Whether it’s through visual art, music, prose or poetry, one is able to express emotions that could otherwise be left trapped inside. Through art therapy, we not only get to express ourselves but improve wellbeing.
If you’re returning to art or expressing yourself through art for the first time, art is a powerful medium that can help you cope with the stresses of life, including those related to COVID-19.
What is art therapy?
Art therapy entails using creative techniques and art therapy activities to help explore difficult feelings, foster wellbeing and gain insight into challenges.
Working with a certified art therapist is an opportunity to explore wellbeing in a safe and nurturing environment, allowing for deeper insight, reflection and exploration. In a typical session, drawing, painting, collage and craft are used to form new pathways for communication in a fun, creative and relaxed atmosphere.

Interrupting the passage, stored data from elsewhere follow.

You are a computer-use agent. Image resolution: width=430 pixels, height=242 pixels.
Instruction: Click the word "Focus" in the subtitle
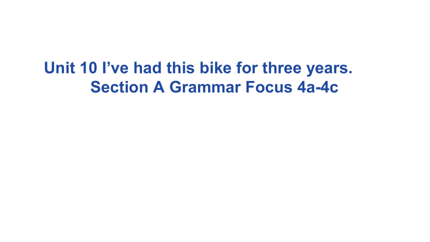(269, 87)
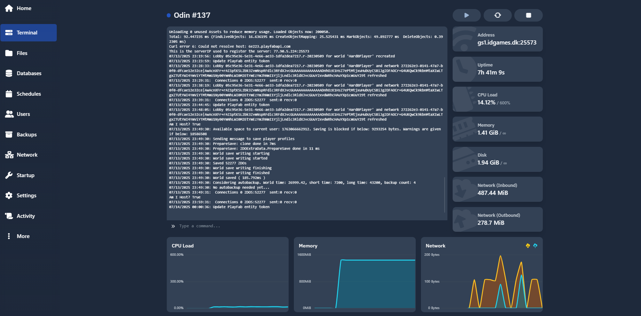Click the server address gs1.idgames.dk:25573

[x=507, y=43]
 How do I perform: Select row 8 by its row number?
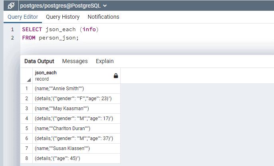click(x=27, y=158)
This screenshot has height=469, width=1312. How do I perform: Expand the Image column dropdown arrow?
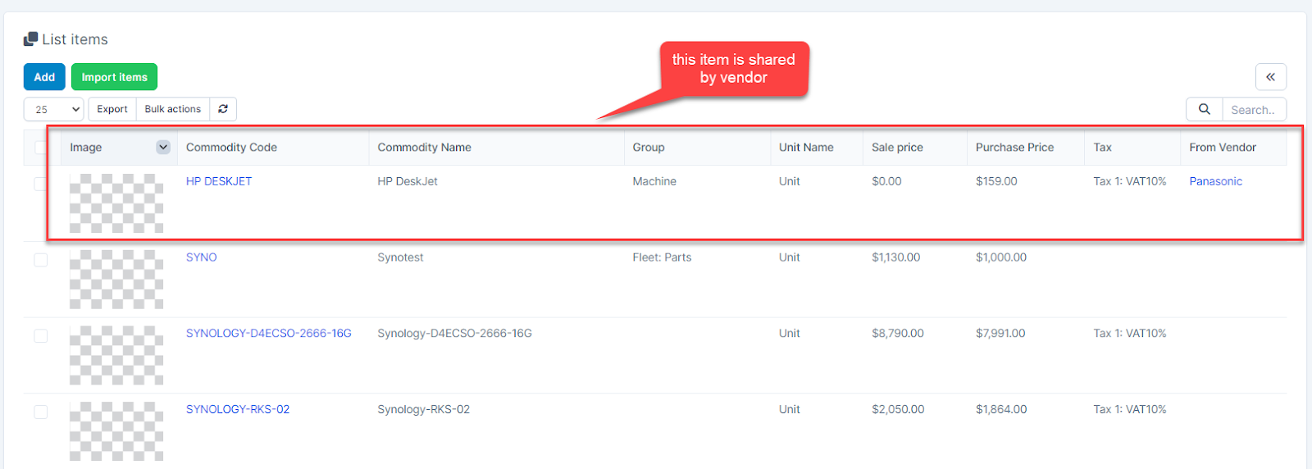point(163,148)
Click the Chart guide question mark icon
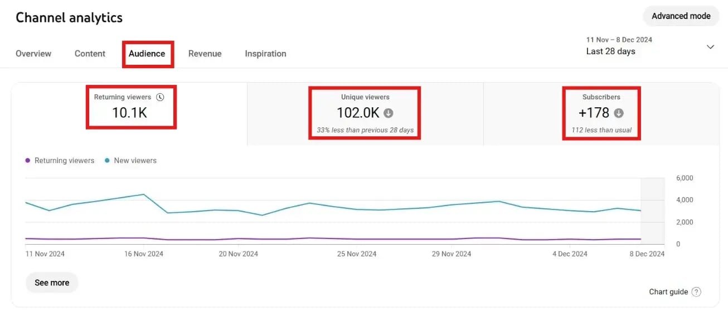The image size is (728, 315). [696, 292]
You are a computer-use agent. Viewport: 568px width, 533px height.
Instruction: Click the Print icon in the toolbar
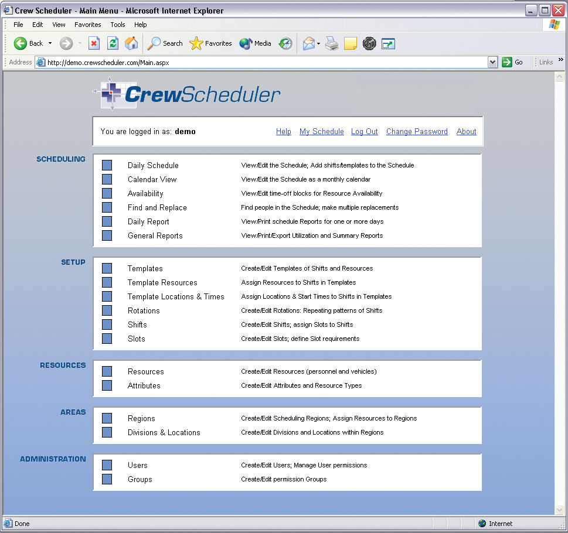(x=332, y=43)
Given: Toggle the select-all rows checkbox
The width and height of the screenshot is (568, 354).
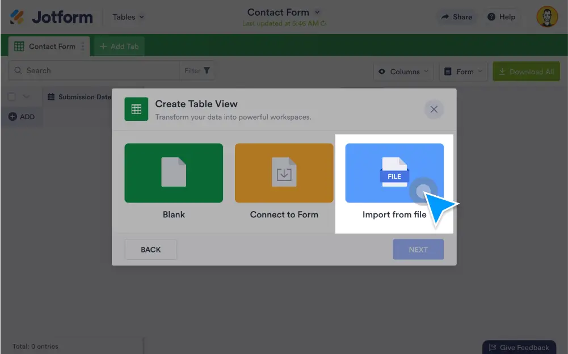Looking at the screenshot, I should coord(11,97).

As art therapy is more about the process of expressing thoughts or feelings and gaining insights into yourself rather than (only) making beautiful artworks, no experience with art-making is necessary.
What is art therapy in mental health?
Art therapy uses a holistic approach that considers the emotional, cognitive, physical and spiritual wellbeing of those who are undergoing it.
The purpose of art therapy sessions is to help clients arrive at an enriched understanding of their own feelings and behaviour. These sessions can give clients new insights, help them identify their strengths, embrace challenges and explore coping strategies.
Aside from utilising visual art, other forms of expression such as poetry and gesture, as well as sound, can also be incorporated into sessions to provide a richer, embodied experience.
By witnessing the art-making, the art therapist can offer the client an opportunity for deeper reflection and the experience of acceptance and validation of their feelings.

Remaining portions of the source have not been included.